Text to read ->
3. Except as provided in ORS 315.507 (5),
a credit may not be claimed under ORS 315.507 for tax years beginning on or
after January 1, 2018. [2009 c.913 §3; 2011 c.730 §5]
315.508
Recordkeeping requirements; disallowance of credit.
(1) A taxpayer who has claimed a credit under ORS 315.507 shall maintain
records sufficient to show:
(a) That within three years following the
year in which a credit was claimed under ORS 315.507, property owned or
operated by the taxpayer and used in electronic commerce operations was exempt
from property taxation under ORS 285C.175; and
(b) That at no time was property described
in paragraph (a) of this subsection disqualified from exemption pursuant to ORS
285C.240.
(2) The taxpayer shall provide these
records to the Department of Revenue if requested by the department.
(3) The taxpayer shall maintain the
records described in this section for at least five years following the last
tax year for which the taxpayer claims any credit under ORS 315.507.

Data supplied ->

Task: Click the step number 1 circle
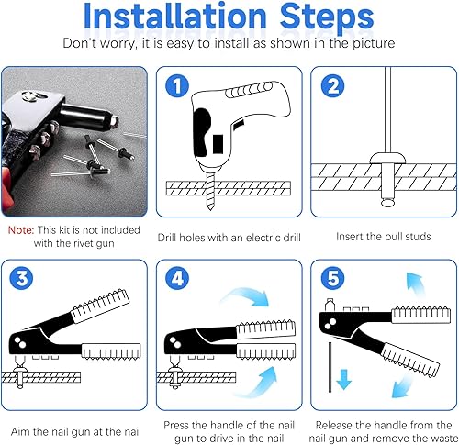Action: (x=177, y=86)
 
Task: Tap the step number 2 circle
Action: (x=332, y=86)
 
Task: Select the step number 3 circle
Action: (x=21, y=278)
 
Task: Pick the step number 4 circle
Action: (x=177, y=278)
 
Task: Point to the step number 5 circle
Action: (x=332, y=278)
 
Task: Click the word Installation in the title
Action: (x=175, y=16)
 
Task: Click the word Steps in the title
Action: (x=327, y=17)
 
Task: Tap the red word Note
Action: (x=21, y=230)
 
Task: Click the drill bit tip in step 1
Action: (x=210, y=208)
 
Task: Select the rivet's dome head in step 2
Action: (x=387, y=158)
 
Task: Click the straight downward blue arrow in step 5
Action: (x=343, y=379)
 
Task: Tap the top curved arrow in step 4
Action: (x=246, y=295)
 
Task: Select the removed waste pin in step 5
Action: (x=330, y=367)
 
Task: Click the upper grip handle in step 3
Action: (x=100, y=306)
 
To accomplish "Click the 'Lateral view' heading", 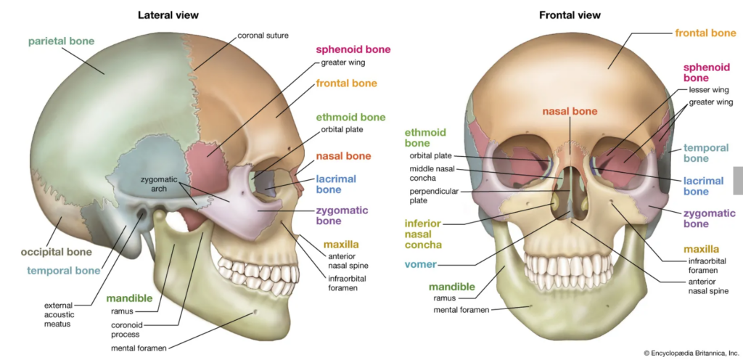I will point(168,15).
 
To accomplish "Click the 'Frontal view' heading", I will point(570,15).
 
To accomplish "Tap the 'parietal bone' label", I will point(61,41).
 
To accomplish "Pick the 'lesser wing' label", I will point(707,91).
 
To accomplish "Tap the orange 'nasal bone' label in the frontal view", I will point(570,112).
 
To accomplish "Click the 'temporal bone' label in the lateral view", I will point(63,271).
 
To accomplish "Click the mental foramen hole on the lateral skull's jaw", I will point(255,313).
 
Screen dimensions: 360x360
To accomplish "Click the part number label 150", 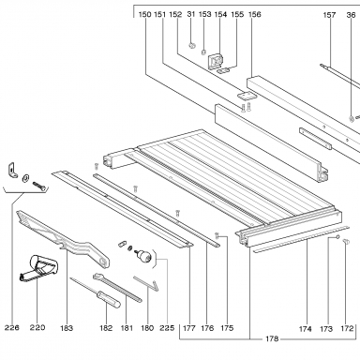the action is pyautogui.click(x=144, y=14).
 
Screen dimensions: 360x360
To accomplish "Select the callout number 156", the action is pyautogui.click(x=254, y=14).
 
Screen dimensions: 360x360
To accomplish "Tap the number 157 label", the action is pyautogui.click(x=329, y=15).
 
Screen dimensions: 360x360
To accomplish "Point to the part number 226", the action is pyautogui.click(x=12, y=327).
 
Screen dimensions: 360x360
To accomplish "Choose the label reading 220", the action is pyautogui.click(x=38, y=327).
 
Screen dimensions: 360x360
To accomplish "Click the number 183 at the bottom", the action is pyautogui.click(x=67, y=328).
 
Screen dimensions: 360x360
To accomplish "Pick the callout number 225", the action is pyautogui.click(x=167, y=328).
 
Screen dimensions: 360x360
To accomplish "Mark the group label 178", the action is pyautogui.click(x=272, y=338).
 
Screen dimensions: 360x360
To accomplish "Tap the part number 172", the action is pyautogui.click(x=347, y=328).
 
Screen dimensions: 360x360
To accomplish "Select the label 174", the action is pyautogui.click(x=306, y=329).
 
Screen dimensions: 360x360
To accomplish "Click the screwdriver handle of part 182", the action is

Task set ->
(A) According to the tax credit statute, for how long must a taxpayer keep the required records?
(B) Reproduce the tax credit statute from "(1) A taxpayer" up to and including "under ORS 315.507.".
(C) Write the next part of the tax credit statute, picking up after its last sentence.
The rows come from a different source than the tax credit statute.

Answers below ->
(A) For at least five years following the last tax year for which the taxpayer claims any credit under ORS 315.507.

(B)
(1) A taxpayer who has claimed a credit under ORS 315.507 shall maintain
records sufficient to show:
(a) That within three years following the
year in which a credit was claimed under ORS 315.507, property owned or
operated by the taxpayer and used in electronic commerce operations was exempt
from property taxation under ORS 285C.175; and
(b) That at no time was property described
in paragraph (a) of this subsection disqualified from exemption pursuant to ORS
285C.240.
(2) The taxpayer shall provide these
records to the Department of Revenue if requested by the department.
(3) The taxpayer shall maintain the
records described in this section for at least five years following the last
tax year for which the taxpayer claims any credit under ORS 315.507.

(C)
(4) If property owned or operated by the
taxpayer is not both used in electronic commerce operations in an area
designated for electronic commerce and exempt from property taxation under ORS
285C.175 within three years following the year in which a credit is first
claimed under ORS 315.507, the department shall disallow the credit for the
current or any prior tax year and collect any taxes that were not paid as a
result of application of the credit.
(5) If property owned or operated by the
taxpayer, used in electronic commerce operations in an area designated for
electronic commerce and exempt from property taxation under ORS 285C.175 is
disqualified from exemption under ORS 285C.240, the department shall disallow
the credit for the current or any prior tax year and collect any taxes that
were not paid as a result of application of the credit.
(6) For purposes of collecting taxes due
under subsection (4) or (5) of this section, the department shall have the
benefit of all laws of this state pertaining to the collection of income and
corporate excise taxes. No assessment of these taxes shall be necessary and no
statute of limitations shall preclude the collection of these taxes. [2003 c.65
§2 and 2003 c.662 §65]
315.510
[Repealed by 1965 c.26 §6]
315.511
[2001 c.957 §15; repealed by 2011 c.83 §15]
315.514
Film production development contributions; rules.
(1) A credit against the taxes that are otherwise due under ORS chapter 316 or,
if the taxpayer is a corporation, under ORS chapter 317 or 318, is allowed to a
taxpayer for certified film production development contributions made by the
taxpayer during the tax year to the Oregon Production Investment Fund
established under ORS 284.367.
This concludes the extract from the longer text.